Dependency designs. The dependency is mainly RL-oriented. According to the figures, an action seems to dependent on the most recent return/reward. However, usually we model a policy $a=\pi(s)$ that does not consider it. It will be great to support this point by experiments or justifications. Essentailly this would extend the experiments summaried in Figure 3 and 4.
Clarification on experimental settings. In D4RL experiments, is GDT-plus using image inputs rather than state inputs? Then how it is compared to DT and TT for example?

问题

Please see the above weaknesses part.

审稿意见

评分: 5置信度: 32023-10-31

The paper presents the Graph Decision Transformer (GDT) for Reinforcement Learning (RL). Traditional RL methods, using Markov Decision Processes, face challenges in real-world applications, leading to the rise of offline RL. However, treating RL as a sequence modeling task with Transformers introduces new complications. To overcome this, GDT represents RL sequences as graph structures, effectively managing dependencies and long-term sequences.
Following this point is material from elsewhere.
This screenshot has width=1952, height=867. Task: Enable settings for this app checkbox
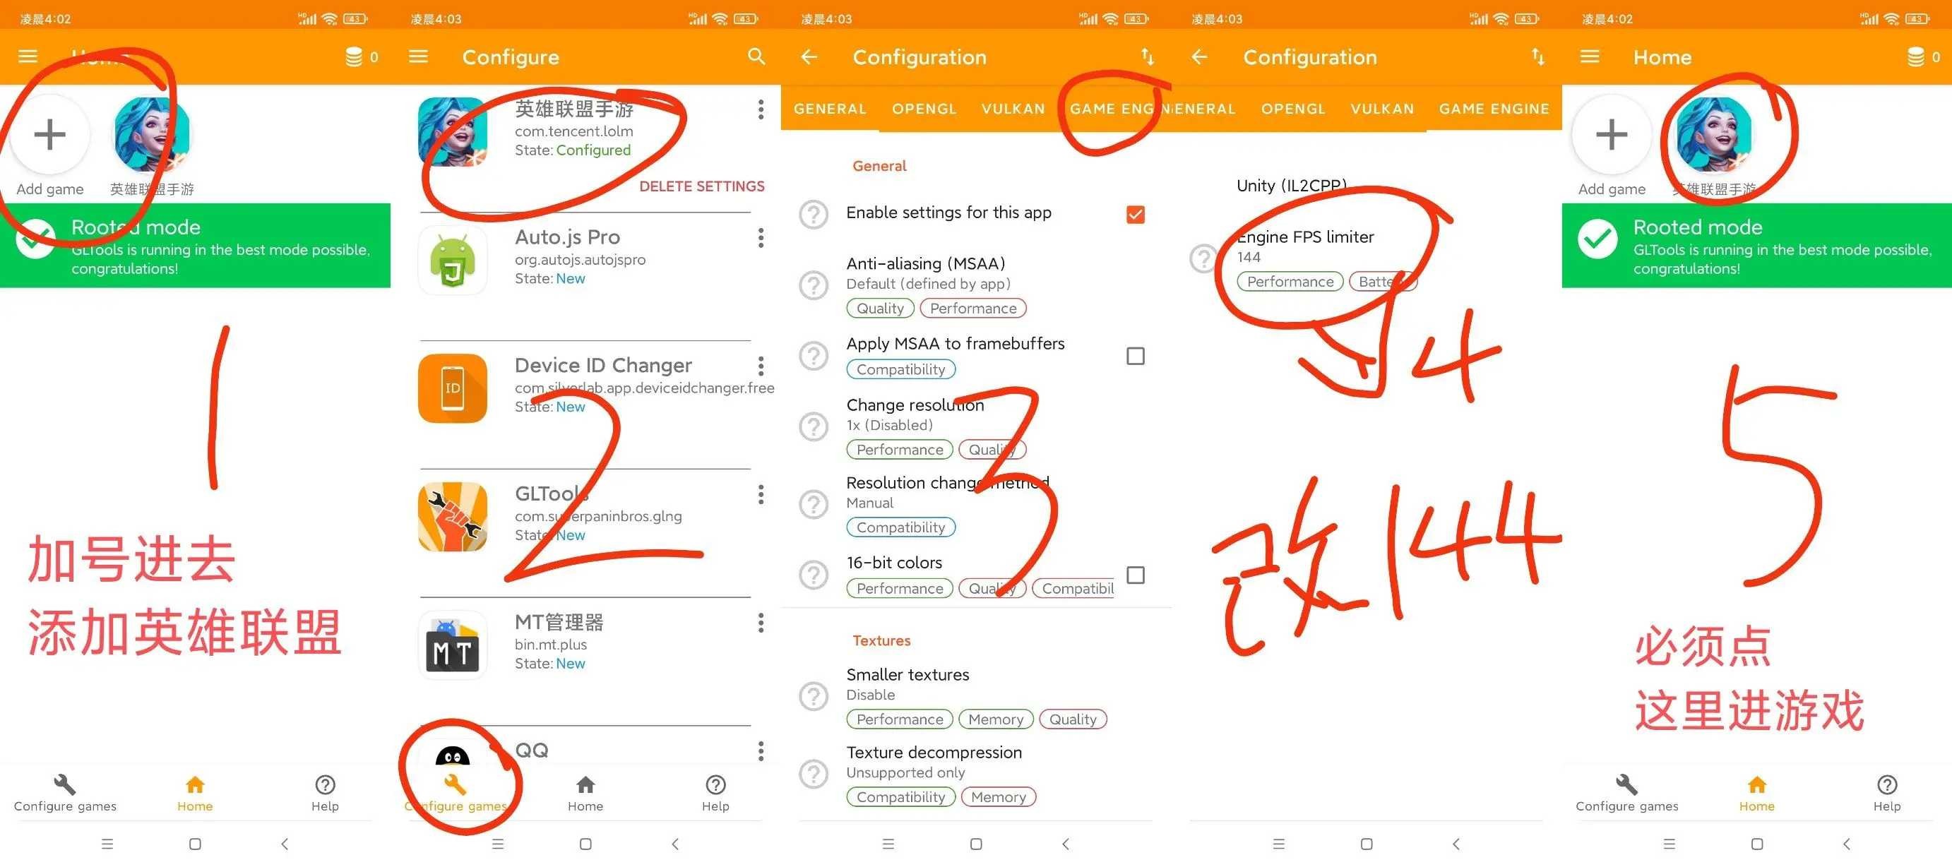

By integrating Graph and Sequence Transformers, GDT captures detailed spatial information. Experimental tests on Atari and OpenAI Gym show GDT's superior performance over existing methods.

优点

This paper employs a relation-enhanced mechanism to account for temporal and causal relationships, potentially making the current decision transformer more robust and effective at capturing relations between states, rewards and rewards.
The path transformer is introduced to gather fine-grained spatial information for visual inputs, like the Atari environment.

缺点

Major Concerns:

One of the significant concerns is the computational complexity of the suggested method. The model consists of various components, each adding layers of information, such as through input concatenation. This seems to result in information redundancy rather than improving the architectural design.
The empirical evidence presented does not sufficiently demonstrate the efficacy of the proposed method. For instance, in the Atari games results, CQL records best scores in 2 out of 4 instances, while GDT scores the best once, and GDT-plus also once. Given that the patch transformer is specifically crafted for visual input environments, its contribution to the final results doesn't appear to be substantial.

Minor Concerns:

There are instances where figures are presented on pages different from their first mention. Notably, Figure 1, Table 1, and Table 2 are affected. It would be more reader-friendly if the authors reconsidered their placement for better clarity.
The "graph transformer" component lacks a comprehensive explanation, and there are no supporting citations provided.

问题

Kindly address the aforementioned concerns.
In the third paragraph of the introduction, you highlight three issues with the current DT design. I noticed the absence of citations for the second and third issues. Were these problems discussed in prior publications? If yes, please provide the necessary citations. If not, a justification for introducing these issues would be appreciated.
The author suggests that the proposed design can enhance long-term dependencies, yet this claim lacks both a detailed explanation and evaluative support. Could you provide further insight into this assertion?